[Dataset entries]
● ● ● ● ●

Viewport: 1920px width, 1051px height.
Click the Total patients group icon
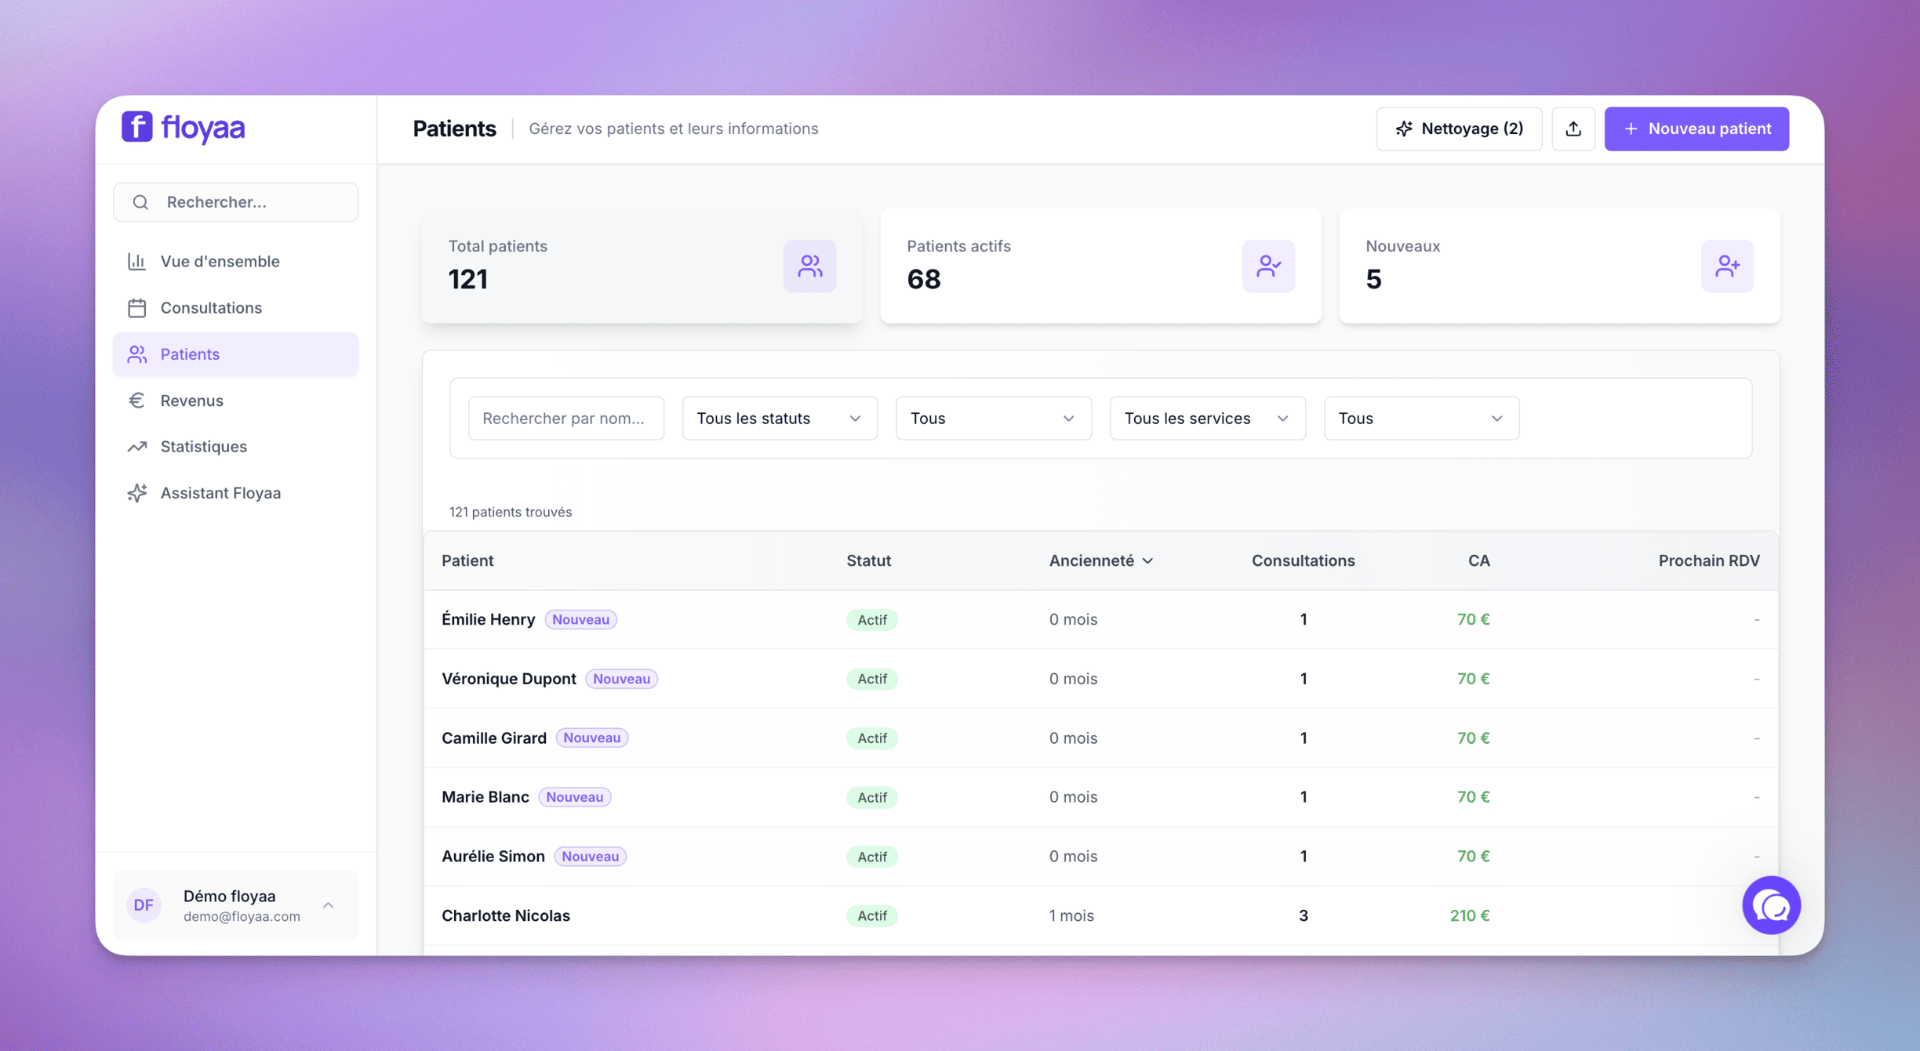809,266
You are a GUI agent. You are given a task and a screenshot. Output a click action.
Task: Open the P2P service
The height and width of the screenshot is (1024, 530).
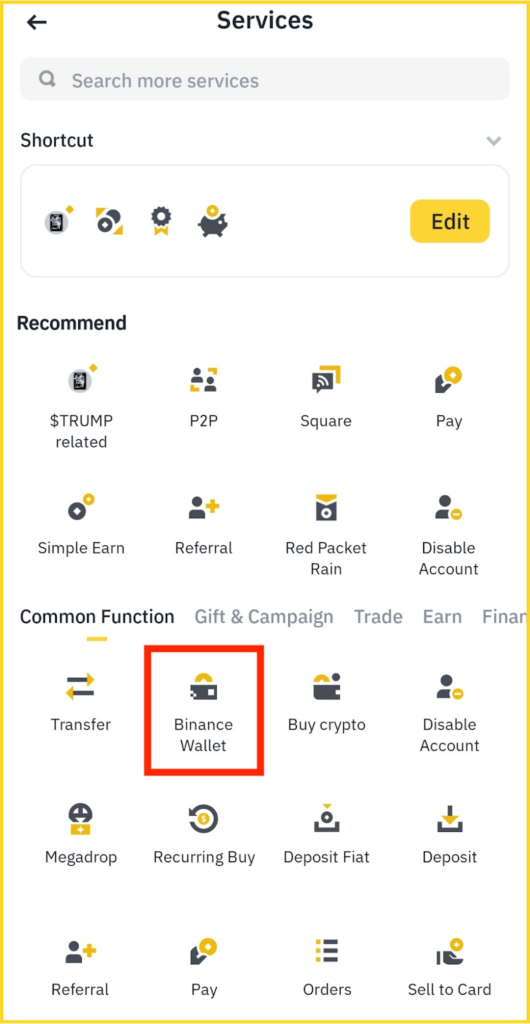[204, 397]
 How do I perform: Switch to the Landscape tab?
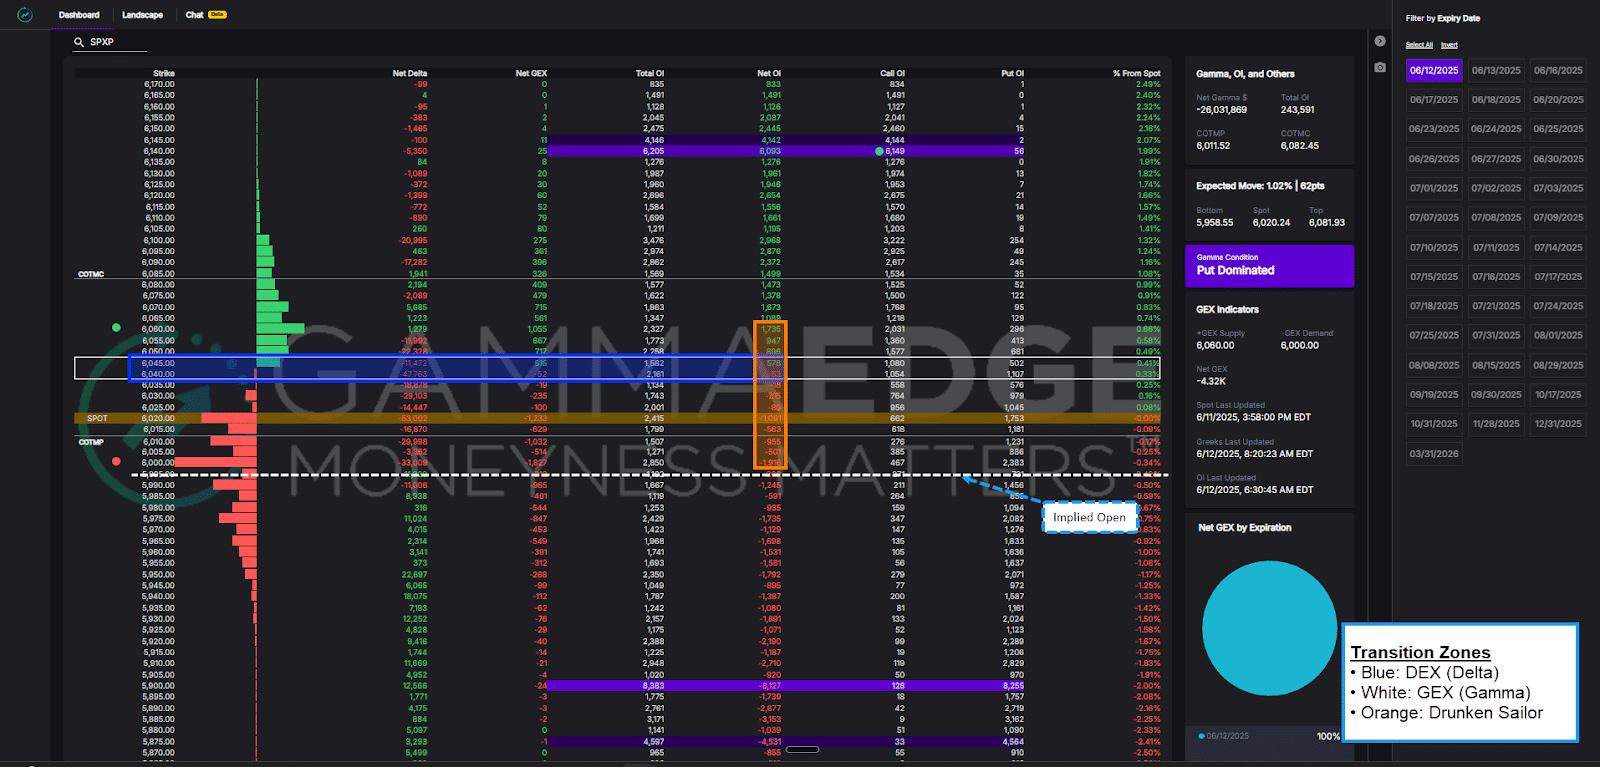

● ● ● ● ●

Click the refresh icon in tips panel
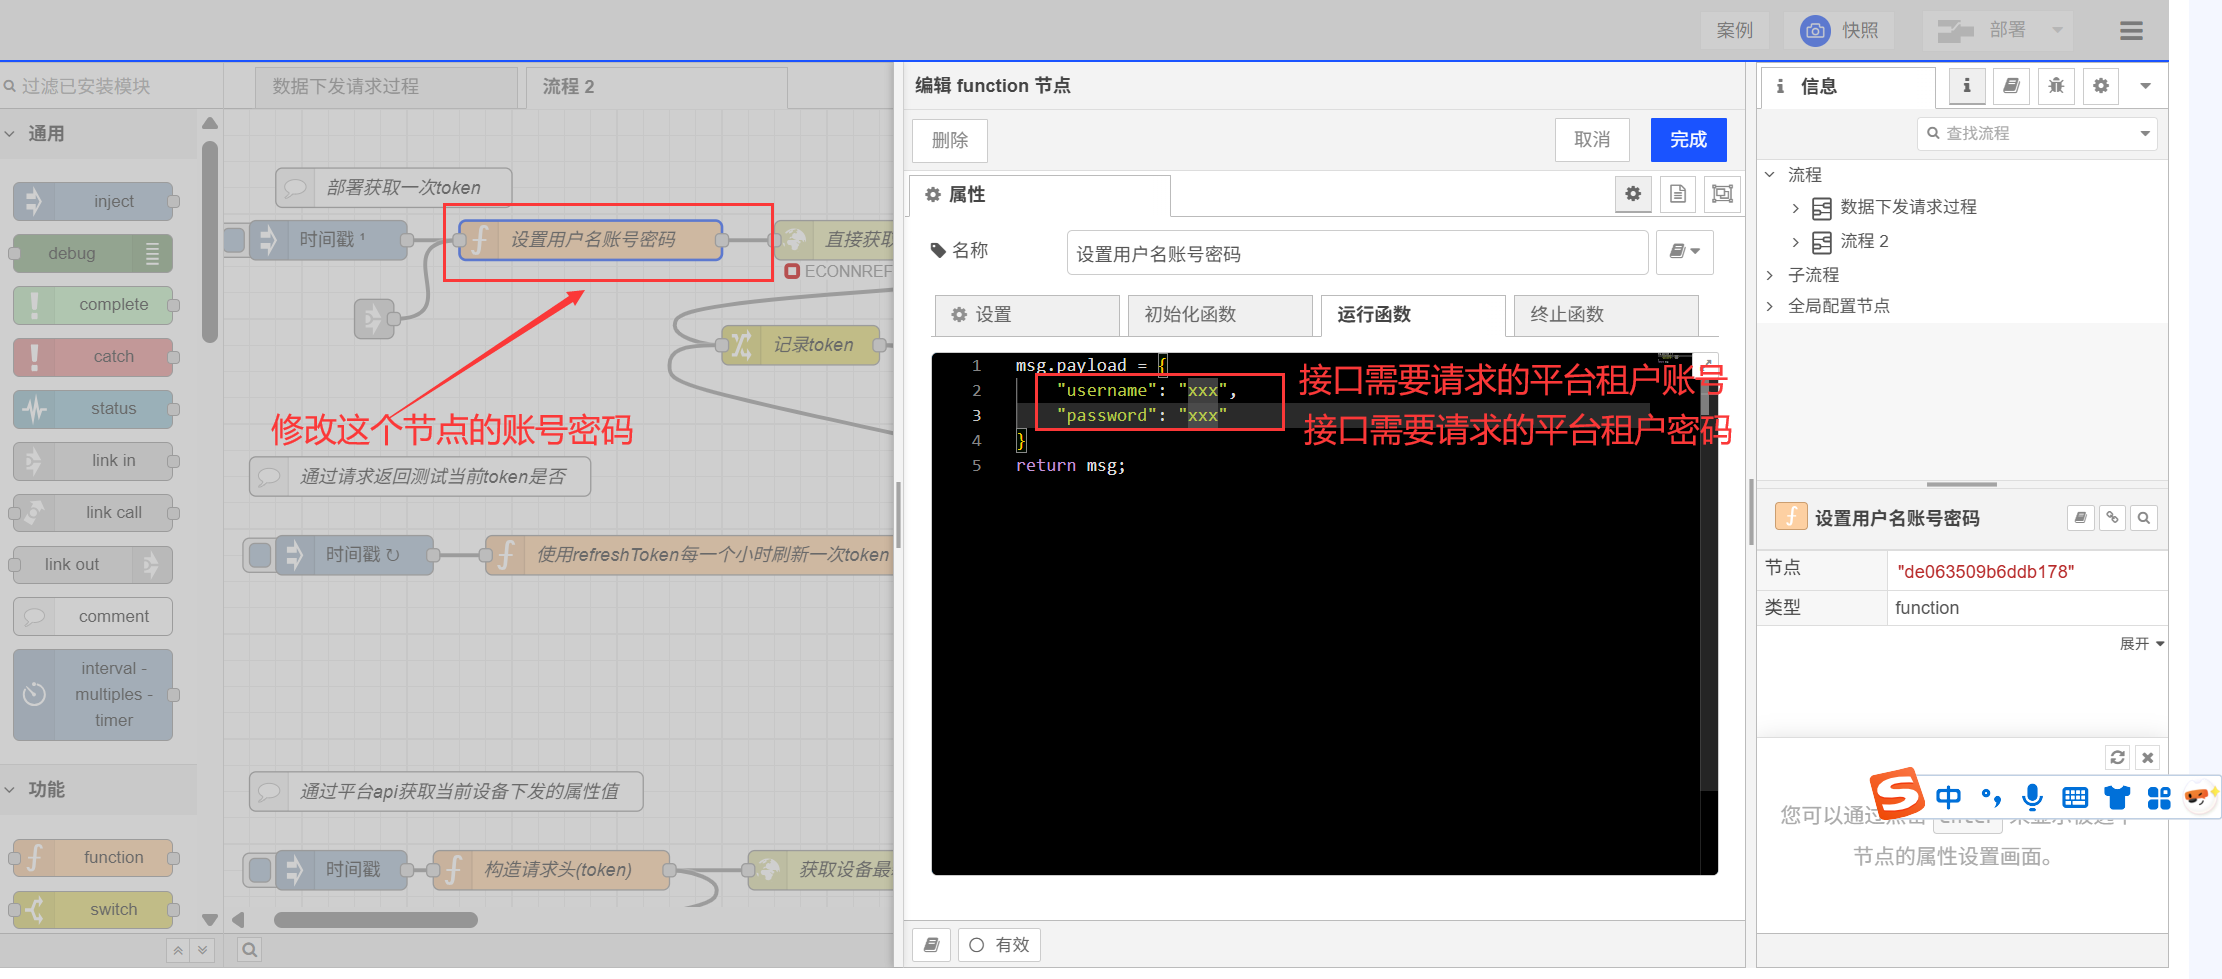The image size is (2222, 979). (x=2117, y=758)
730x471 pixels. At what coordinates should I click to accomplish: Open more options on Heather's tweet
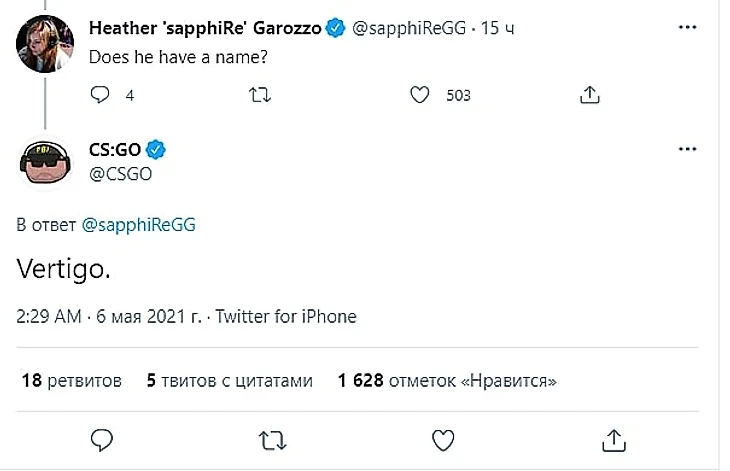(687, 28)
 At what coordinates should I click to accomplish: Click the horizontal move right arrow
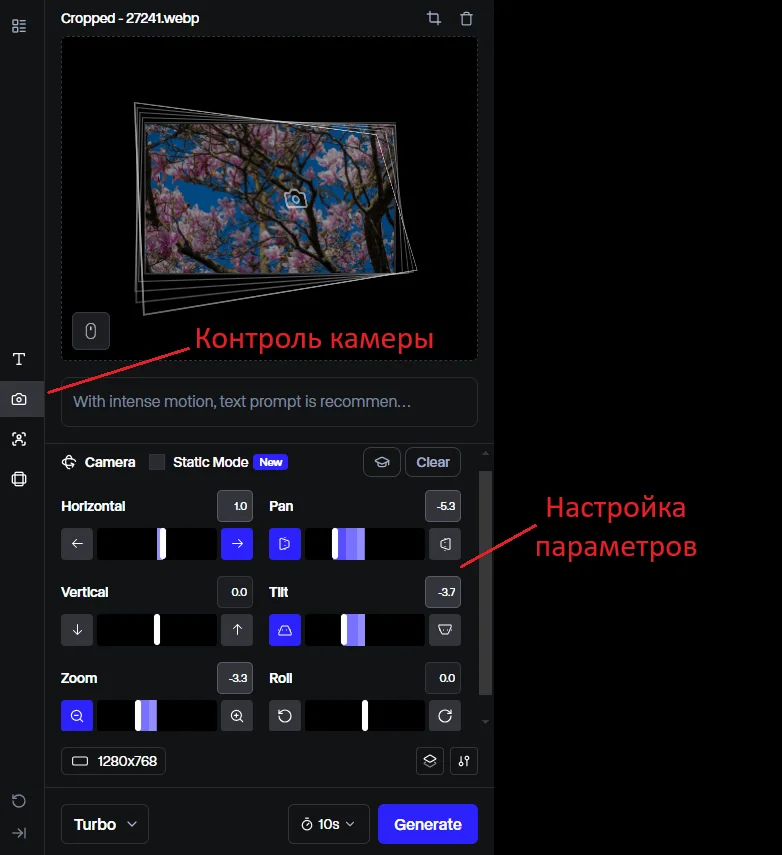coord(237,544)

● ● ● ● ●

_Your goal:_ The lines above from the line with "Viewport: 1920px width, 1051px height." through the line with "How do I perform: Switch" are to be given again word for word, with no pictures among them.

_Reply:_
Viewport: 1920px width, 1051px height.
Click the Total patients group icon
809,266
You are a GUI agent. You are given a task and a screenshot. Output a click action.
Task: Open the P2P service
The height and width of the screenshot is (1024, 530).
[204, 397]
 How do I perform: Switch to the Landscape tab?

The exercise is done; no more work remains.